Regarding the nodes, training on only attention nodes performed very poorly on both training and evaluation data. The results improved slightly with the addition of MLP projections, but none of the models or fine-tuning approaches achieved an evaluation cross-entropy below 0.5. However, when including the embedding layer—despite the significant increase in the number of training parameters—the model began to generalize well. I assume this is due to the introduction of new terminology, requiring the model to adjust its embeddings slightly. I did not modify the LM head, as no significant performance improvements were observed.

For ReFT, the nodes in the last 8 layers were unfrozen with attention to allow the model to retain its general knowledge while incorporating more specific domain knowledge about quantum research. Although the results were close to those obtained with LoRA, they were consistently slightly worse.
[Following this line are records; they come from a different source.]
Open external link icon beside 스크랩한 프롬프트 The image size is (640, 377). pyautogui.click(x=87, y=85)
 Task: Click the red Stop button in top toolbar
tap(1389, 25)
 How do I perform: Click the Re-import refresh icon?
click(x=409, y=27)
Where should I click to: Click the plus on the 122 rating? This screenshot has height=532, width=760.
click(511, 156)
After 3 to 4 epochs, the model began to overfit regardless of the strategies employed. Increasing both batch size and the number of epochs resulted in higher final training and evaluation cross-entropy.

Following an extensive grid search, supervised fine-tuning of Llama 3.1-8B with LoRA+ and the parameters mentioned above yielded the best training and evaluation cross-entropy.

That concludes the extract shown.